Une grande partie de son interview est constituée de variations et de répétitions sur ce thème de la « route commune ». Mais au-delà de la langue de bois, il y a un objectif politique clair qui a des relents de spiritualité et de gouvernance mondiales. Comme le dit Gambetti :

Nous avons déjà en tête, probablement au début de l’année prochaine, quelques initiatives liées au double thème de l’art et de la spiritualité, qui sont les premières, et aussi les plus simples, à activer. Mais nous pensons aussi à quelque chose sur la formation, et il est probable que nous commencerons par les jeunes, bien que cela ne soit pas encore décidé car nous devons bien l’étudier. En tout cas, l’idée est d’avoir quelques semaines de rencontres résidentielles pour permettre aux gens de se réunir, de partager, de réfléchir à certaines questions et ensuite d’essayer de faire émerger quelque chose de nouveau ou une nouvelle façon de faire. Par exemple, si nous pensons aux jeunes, il pourrait s’agir d’une startup dans un certain segment de l’économie, de la mobilité, du climat et des questions environnementales. Ou si nous nous tournons vers le monde de l’entreprise, en réunissant des personnes qui ont des rôles de direction, ou en tout cas des rôles importants, nous pourrions nous pencher sur le thème des nouveaux modèles de développement.

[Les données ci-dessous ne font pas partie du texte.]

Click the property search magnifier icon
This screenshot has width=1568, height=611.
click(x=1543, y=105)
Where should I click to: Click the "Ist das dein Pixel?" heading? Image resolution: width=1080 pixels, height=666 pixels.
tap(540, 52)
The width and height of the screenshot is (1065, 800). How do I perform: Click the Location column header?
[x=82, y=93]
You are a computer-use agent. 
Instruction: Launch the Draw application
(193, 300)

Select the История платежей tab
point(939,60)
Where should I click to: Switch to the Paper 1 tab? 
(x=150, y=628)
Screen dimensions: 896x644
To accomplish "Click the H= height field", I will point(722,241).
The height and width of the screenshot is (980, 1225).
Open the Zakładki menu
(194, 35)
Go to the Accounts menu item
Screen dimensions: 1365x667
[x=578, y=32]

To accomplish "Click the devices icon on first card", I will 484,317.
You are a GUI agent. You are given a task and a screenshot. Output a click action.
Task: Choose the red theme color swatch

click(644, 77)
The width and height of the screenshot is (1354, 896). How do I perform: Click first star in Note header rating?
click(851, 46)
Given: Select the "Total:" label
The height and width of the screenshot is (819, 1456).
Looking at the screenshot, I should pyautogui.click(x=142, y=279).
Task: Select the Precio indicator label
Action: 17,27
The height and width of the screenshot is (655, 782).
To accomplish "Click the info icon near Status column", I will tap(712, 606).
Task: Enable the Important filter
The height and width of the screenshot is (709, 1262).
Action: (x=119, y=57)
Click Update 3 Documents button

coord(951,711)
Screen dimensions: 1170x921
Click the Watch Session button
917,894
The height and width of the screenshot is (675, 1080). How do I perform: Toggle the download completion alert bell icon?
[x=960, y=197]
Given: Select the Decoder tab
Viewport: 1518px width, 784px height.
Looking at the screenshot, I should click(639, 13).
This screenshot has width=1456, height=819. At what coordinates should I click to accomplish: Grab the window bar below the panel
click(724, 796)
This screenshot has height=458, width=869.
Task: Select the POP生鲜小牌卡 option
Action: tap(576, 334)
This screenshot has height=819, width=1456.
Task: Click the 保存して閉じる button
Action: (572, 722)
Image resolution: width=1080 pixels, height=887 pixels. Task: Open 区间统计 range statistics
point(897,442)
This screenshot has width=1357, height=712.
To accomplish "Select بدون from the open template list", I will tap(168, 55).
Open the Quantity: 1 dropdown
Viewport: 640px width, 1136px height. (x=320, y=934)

Penchons-nous également sur la politique ?

Nous pourrions également réfléchir à de nouvelles façons de faire de la politique, qui sont peut-être un peu fatiguées ou étouffées par les problèmes qui existent, des problèmes qui sont évidemment réels et auxquels il faut s’attaquer. Mais parallèlement à cette fatigue, nous devons aussi regarder au-delà, vers l’avenir. Si nous ne nous aidons pas mutuellement à imaginer l’avenir, ou une société dans laquelle nous souhaitons vivre, et pas seulement voir les autres la vivre, peut-être la politique en particulier perdra-t-elle un peu de sa propre vocation.

Tout cela semble très ambitieux pour une fondation centrée sur une basilique et une place – mais tellement en phase avec les objectifs de l' »élite » mondiale qu’elle peut certainement espérer son soutien.